11. The composition of claim 1, further comprising another anti-cancer agent.

12. A method for treating a subject with a leukemia, said method comprising administering to said subject an effective amount of a composition according to claim 1.

13. The method of claim 12, wherein the subject has been previously treated for leukemia or other cancer.

14. The method of claim 13, wherein the subject is in remission.

15. The method of claim 12, further comprising administering to the subject another anti-cancer agent.

16. A method for the diagnosis or prognosis of a leukemia in a subject, the method comprising analyzing a blood sample from the subject for the presence of cells that express Fat1 or a homolog thereof that is substantially not expressed on normal blood cells, wherein the presence of a cell that expresses Fat1 or its homolog provides an indication of the presence of a leukemic cell or a precursor thereof.

17. The method of claim 16, wherein the analyzing step comprises contacting a primary binding agent that is capable of specifically binding to Fat1 on a blood cell, wherein the binding of the primary binding agent to the cell is indicative of presence of a cell that expresses Fat1 or its homolog.

18. The method of claim 17, wherein the primary binding agent is labeled with a detectable label.

19. The method of claim 17, wherein binding of the primary binding agent to the cell is detected by binding of a secondary binding agent that specifically binds to the primary binding agent, wherein the secondary binding agent is labeled with a detectable label.

20. The method of claim 16, wherein the leukemic cell is a B- or T-lineage cell.

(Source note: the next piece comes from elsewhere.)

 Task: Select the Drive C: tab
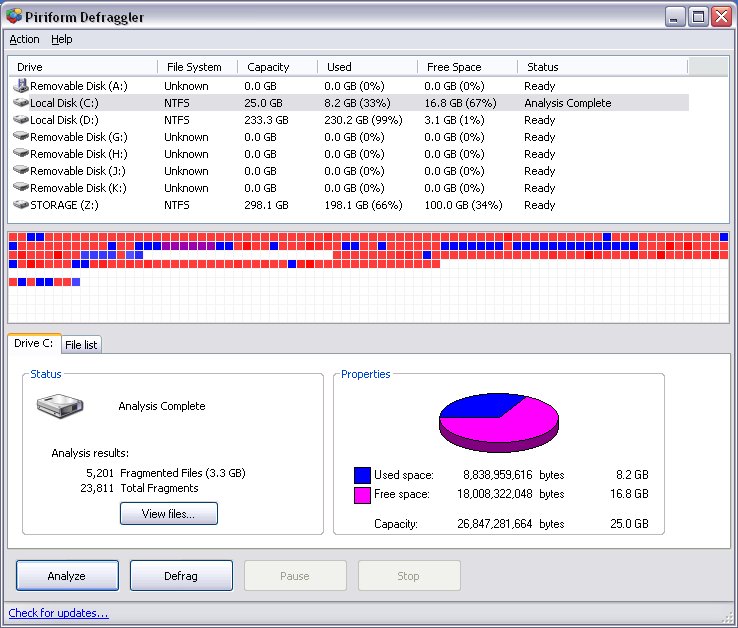point(34,343)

21. The method of claim 20, wherein the cell is an acute lymphoblastic leukemic cell.

22. The method of claim 16, wherein the analyzing step comprises contacting nucleic acid from the blood sample with an oligonucleotide probe that is capable of hybridizing to a nucleic acid sequence encoding Fat1, or a homolog thereof, wherein the binding of the probe to the nucleic acid from the blood sample is indicative of presence of a cell that expresses Fat1 or its homolog.

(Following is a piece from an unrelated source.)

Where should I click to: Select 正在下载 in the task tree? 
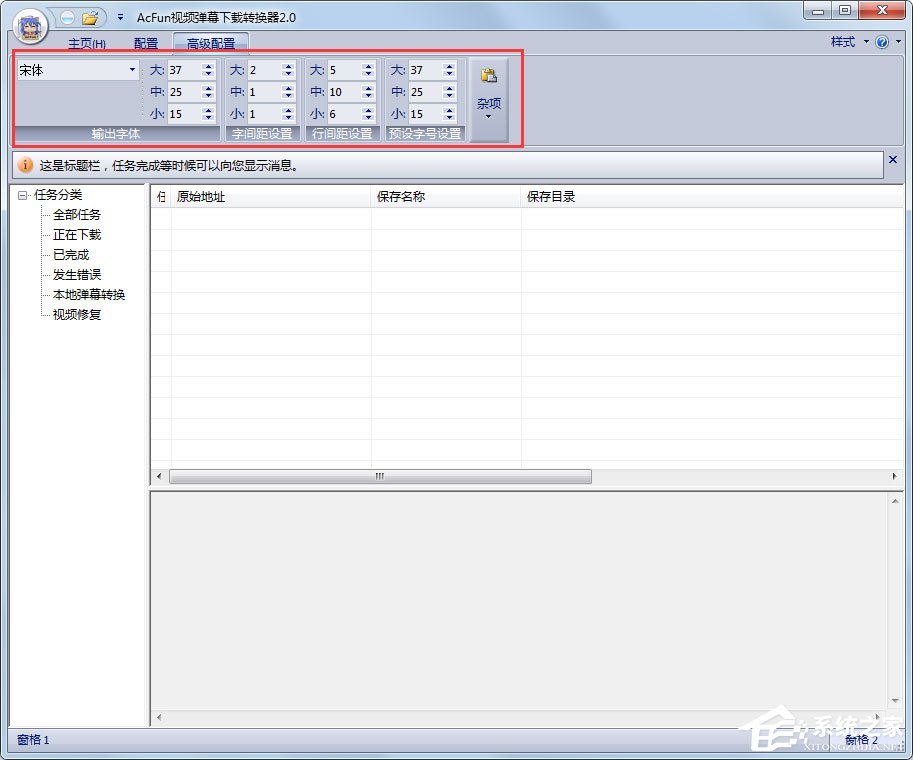tap(77, 235)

23. A therapeutic protocol for treating leukemia in a subject, said protocol comprising the steps of: (a) performing the method of claim 16 to determine the presence in said subject of cells that express Fat1 or a homolog thereof that is substantially not expressed on normal blood cells; (b) administering to a subject who contains Fat1-expressing cells an agent that is selectively cytotoxic to leukemic cells, or neoplastic precursors thereof that express Fat1 or a homolog of Fat1 that is substantially not expressed on normal blood cells; (c) monitoring for a reduction in the presence of Fat1-expressing cells over time; wherein a reduction in Fat1-expressing cells over a period of time is indicative of a successful treatment.

24. The therapeutic protocol of claim 23, wherein the analyzing step comprises contacting a primary binding agent that is capable of specifically binding to Fat1 on a blood cell, wherein the binding of the primary binding agent to the cell is indicative of presence of a cell that expresses Fat1 or its homolog.

25. The therapeutic protocol of claim 23, wherein the analyzing step comprises contacting nucleic acid from the blood sample with an oligonucleotide probe that is capable of hybridizing to a nucleic acid sequence encoding Fat1, or a homolog thereof, wherein the binding of the probe to the nucleic acid from the blood sample is indicative of presence of a cell that expresses Fat1 or its homolog.

26. A method of vaccinating a subject against leukemia, the method comprising administering to the subject an amount of a compound comprising a Fat1 polypeptide, or a immunogenic fragment thereof, effective to stimulate antibodies against Fat1 expressed by cells in the subject.